TASK OBJECTIVE:
Below are records to write out again, exactly as they read.

(Entries taken from a collection)

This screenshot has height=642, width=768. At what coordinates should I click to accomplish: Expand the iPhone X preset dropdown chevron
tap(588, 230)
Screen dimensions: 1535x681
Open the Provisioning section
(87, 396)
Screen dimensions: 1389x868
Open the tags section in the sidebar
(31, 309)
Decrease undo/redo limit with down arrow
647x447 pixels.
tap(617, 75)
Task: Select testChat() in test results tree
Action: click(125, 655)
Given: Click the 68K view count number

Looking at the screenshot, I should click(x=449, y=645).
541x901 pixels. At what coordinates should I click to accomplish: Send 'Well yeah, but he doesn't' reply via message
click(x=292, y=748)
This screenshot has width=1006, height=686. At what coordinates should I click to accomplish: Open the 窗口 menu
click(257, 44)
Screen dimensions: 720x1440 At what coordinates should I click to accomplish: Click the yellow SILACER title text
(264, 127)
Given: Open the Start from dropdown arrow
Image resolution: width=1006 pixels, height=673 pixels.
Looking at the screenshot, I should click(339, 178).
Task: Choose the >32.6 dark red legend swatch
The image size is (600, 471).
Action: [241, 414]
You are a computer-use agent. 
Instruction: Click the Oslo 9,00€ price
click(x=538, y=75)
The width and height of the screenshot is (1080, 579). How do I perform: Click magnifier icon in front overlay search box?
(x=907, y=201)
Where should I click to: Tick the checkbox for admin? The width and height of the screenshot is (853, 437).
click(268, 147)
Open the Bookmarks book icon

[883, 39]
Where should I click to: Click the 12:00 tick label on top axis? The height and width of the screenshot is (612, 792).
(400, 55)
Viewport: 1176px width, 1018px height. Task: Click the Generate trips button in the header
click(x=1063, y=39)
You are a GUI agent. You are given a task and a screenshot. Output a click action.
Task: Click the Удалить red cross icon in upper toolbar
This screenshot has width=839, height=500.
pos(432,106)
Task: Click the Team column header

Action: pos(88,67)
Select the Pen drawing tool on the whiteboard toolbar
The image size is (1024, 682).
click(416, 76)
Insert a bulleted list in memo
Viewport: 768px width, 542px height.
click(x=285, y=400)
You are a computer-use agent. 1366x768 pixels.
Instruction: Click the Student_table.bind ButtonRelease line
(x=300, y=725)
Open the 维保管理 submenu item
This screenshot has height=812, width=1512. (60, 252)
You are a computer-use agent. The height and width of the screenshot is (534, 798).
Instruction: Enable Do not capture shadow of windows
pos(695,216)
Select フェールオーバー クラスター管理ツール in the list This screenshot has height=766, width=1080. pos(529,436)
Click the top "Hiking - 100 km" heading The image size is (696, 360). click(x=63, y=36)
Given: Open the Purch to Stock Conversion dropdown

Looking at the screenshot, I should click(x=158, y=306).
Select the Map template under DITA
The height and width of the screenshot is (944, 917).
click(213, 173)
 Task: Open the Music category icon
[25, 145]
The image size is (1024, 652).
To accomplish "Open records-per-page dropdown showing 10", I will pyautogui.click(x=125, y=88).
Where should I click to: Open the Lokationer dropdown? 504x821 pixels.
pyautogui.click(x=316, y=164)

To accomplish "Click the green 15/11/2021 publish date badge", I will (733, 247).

SOLUTION FOR THIS PROBLEM:
This screenshot has height=642, width=768. At what coordinates should I click to accomplish: Expand the iPhone X preset dropdown chevron
tap(588, 230)
Screen dimensions: 1535x681
Open the Provisioning section
(87, 396)
Screen dimensions: 1389x868
Open the tags section in the sidebar
(31, 309)
Decrease undo/redo limit with down arrow
647x447 pixels.
tap(617, 75)
Task: Select testChat() in test results tree
Action: click(125, 655)
Given: Click the 68K view count number

Looking at the screenshot, I should click(x=449, y=645).
541x901 pixels. At what coordinates should I click to accomplish: Send 'Well yeah, but he doesn't' reply via message
click(x=292, y=748)
This screenshot has width=1006, height=686. At what coordinates should I click to accomplish: Open the 窗口 menu
click(257, 44)
Screen dimensions: 720x1440 At what coordinates should I click to accomplish: Click the yellow SILACER title text
(264, 127)
Given: Open the Start from dropdown arrow
Image resolution: width=1006 pixels, height=673 pixels.
Looking at the screenshot, I should click(339, 178).
Task: Choose the >32.6 dark red legend swatch
The image size is (600, 471).
Action: [241, 414]
You are a computer-use agent. 
Instruction: Click the Oslo 9,00€ price
click(x=538, y=75)
The width and height of the screenshot is (1080, 579). How do I perform: Click magnifier icon in front overlay search box?
(x=907, y=201)
Where should I click to: Tick the checkbox for admin? The width and height of the screenshot is (853, 437).
click(268, 147)
Open the Bookmarks book icon

[883, 39]
Where should I click to: Click the 12:00 tick label on top axis? The height and width of the screenshot is (612, 792).
(400, 55)
Viewport: 1176px width, 1018px height. Task: Click the Generate trips button in the header
click(x=1063, y=39)
You are a GUI agent. You are given a task and a screenshot. Output a click action.
Task: Click the Удалить red cross icon in upper toolbar
This screenshot has width=839, height=500.
pos(432,106)
Task: Click the Team column header

Action: pos(88,67)
Select the Pen drawing tool on the whiteboard toolbar
The image size is (1024, 682).
click(416, 76)
Insert a bulleted list in memo
Viewport: 768px width, 542px height.
click(x=285, y=400)
You are a computer-use agent. 1366x768 pixels.
Instruction: Click the Student_table.bind ButtonRelease line
(x=300, y=725)
Open the 维保管理 submenu item
This screenshot has height=812, width=1512. (60, 252)
You are a computer-use agent. The height and width of the screenshot is (534, 798).
Instruction: Enable Do not capture shadow of windows
pos(695,216)
Select フェールオーバー クラスター管理ツール in the list This screenshot has height=766, width=1080. pos(529,436)
Click the top "Hiking - 100 km" heading The image size is (696, 360). click(x=63, y=36)
Given: Open the Purch to Stock Conversion dropdown

Looking at the screenshot, I should click(x=158, y=306).
Select the Map template under DITA
The height and width of the screenshot is (944, 917).
click(213, 173)
 Task: Open the Music category icon
[25, 145]
The image size is (1024, 652).
To accomplish "Open records-per-page dropdown showing 10", I will pyautogui.click(x=125, y=88).
Where should I click to: Open the Lokationer dropdown? 504x821 pixels.
pyautogui.click(x=316, y=164)

To accomplish "Click the green 15/11/2021 publish date badge", I will (733, 247).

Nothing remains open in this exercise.